Rewrite the lines from the line with "element. This screenshot has height=1080, width=1920." to the line with "long range baby", replacing "particular" with "specific" and leaving everything else as it is.

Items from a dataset
####################

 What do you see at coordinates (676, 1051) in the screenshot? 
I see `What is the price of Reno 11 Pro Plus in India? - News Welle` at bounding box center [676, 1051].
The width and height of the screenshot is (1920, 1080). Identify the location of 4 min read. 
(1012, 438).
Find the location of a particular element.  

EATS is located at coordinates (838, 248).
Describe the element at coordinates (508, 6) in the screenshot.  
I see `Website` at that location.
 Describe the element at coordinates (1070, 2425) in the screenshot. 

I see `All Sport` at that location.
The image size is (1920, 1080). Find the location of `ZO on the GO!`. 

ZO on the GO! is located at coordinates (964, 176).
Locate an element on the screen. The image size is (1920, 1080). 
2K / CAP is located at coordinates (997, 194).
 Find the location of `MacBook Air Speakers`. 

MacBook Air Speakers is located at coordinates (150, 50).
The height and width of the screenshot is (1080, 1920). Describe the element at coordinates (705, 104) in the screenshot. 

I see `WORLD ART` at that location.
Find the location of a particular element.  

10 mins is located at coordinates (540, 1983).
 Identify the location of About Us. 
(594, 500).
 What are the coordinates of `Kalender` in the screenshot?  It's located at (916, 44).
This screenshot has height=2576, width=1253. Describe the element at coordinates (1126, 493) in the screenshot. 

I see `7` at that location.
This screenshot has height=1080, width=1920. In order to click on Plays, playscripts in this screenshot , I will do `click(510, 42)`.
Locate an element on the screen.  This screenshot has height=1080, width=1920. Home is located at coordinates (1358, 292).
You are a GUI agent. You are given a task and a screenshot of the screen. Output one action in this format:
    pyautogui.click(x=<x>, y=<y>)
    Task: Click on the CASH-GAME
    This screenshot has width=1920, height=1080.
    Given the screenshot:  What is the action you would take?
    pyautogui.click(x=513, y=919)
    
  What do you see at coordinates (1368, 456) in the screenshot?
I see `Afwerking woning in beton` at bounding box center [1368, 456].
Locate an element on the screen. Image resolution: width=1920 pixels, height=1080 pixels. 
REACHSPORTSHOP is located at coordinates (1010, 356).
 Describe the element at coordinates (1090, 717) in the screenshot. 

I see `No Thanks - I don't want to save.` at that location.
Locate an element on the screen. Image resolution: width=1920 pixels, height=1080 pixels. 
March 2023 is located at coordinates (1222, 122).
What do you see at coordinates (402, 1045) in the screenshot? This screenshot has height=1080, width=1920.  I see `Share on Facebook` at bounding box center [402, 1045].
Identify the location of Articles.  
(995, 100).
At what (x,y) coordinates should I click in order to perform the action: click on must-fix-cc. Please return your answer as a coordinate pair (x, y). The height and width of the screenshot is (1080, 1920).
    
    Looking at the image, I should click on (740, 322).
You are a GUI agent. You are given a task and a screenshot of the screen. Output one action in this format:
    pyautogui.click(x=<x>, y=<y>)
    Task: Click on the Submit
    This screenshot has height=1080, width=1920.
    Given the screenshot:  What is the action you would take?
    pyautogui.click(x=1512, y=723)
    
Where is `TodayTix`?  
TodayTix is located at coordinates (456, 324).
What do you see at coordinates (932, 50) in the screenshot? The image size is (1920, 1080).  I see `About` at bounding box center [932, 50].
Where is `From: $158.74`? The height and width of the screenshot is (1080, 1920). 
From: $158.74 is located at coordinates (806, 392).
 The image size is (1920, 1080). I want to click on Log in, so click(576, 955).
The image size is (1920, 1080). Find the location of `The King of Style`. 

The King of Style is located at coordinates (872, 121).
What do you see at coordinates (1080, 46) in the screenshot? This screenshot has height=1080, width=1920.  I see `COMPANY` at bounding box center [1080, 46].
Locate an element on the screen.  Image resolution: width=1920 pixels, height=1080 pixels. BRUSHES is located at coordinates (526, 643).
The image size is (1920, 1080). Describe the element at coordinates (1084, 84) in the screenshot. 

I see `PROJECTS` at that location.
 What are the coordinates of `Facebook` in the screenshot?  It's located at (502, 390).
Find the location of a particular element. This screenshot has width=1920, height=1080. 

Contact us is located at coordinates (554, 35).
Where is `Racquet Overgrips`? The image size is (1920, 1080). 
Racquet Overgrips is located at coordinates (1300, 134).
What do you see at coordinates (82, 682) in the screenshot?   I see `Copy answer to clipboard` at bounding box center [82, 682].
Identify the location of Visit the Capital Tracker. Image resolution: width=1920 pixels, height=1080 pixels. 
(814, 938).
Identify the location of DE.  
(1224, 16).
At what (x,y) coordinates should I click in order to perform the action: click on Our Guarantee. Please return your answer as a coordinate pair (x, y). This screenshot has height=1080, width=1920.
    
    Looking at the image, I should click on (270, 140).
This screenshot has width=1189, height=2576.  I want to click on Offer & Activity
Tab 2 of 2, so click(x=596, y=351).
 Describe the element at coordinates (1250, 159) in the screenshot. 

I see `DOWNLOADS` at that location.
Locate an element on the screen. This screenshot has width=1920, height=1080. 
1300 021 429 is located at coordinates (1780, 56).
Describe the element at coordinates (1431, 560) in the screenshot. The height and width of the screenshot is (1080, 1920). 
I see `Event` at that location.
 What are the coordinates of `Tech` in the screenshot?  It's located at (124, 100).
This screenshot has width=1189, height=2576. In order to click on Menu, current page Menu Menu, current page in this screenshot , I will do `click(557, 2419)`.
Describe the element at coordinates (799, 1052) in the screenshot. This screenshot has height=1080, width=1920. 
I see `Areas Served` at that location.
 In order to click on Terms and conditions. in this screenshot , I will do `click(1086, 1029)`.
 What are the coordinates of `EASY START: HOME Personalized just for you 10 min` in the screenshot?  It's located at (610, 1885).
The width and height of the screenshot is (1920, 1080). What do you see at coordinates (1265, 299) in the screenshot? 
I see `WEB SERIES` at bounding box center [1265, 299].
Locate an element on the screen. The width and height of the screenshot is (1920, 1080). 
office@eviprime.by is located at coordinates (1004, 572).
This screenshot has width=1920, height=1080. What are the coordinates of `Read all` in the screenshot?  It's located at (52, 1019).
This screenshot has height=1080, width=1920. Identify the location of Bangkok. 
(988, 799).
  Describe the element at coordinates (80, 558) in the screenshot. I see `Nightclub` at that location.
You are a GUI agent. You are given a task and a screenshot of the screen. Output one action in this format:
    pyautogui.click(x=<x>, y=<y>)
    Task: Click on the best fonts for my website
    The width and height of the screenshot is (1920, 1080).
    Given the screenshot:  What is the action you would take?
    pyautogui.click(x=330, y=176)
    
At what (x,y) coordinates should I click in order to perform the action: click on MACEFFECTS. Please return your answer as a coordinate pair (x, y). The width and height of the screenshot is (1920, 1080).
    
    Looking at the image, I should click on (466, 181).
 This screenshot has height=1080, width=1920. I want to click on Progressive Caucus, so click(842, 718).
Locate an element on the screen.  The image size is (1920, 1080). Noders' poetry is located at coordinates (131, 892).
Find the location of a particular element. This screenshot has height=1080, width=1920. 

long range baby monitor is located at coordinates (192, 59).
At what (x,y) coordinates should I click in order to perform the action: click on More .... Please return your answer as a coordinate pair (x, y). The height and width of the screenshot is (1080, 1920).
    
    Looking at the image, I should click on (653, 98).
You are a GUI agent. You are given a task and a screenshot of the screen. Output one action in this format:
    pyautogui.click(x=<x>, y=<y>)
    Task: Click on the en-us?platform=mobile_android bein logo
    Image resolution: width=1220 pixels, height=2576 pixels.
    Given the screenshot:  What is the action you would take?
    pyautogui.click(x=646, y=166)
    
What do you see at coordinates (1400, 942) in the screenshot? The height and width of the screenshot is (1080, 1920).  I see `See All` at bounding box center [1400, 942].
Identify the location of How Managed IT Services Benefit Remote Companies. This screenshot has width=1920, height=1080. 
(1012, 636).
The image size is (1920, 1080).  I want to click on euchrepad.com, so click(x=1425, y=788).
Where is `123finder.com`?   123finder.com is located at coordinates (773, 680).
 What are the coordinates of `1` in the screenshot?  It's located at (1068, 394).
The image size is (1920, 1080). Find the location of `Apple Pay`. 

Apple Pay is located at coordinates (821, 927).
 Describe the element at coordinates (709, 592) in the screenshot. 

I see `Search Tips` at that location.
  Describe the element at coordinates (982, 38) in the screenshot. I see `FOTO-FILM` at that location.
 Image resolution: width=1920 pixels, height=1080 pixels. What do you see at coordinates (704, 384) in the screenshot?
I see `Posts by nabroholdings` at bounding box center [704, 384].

####################

ANSWER FOR THIS EXERCISE
Find the location of a specific element. This screenshot has height=1080, width=1920. 

long range baby monitor is located at coordinates (192, 59).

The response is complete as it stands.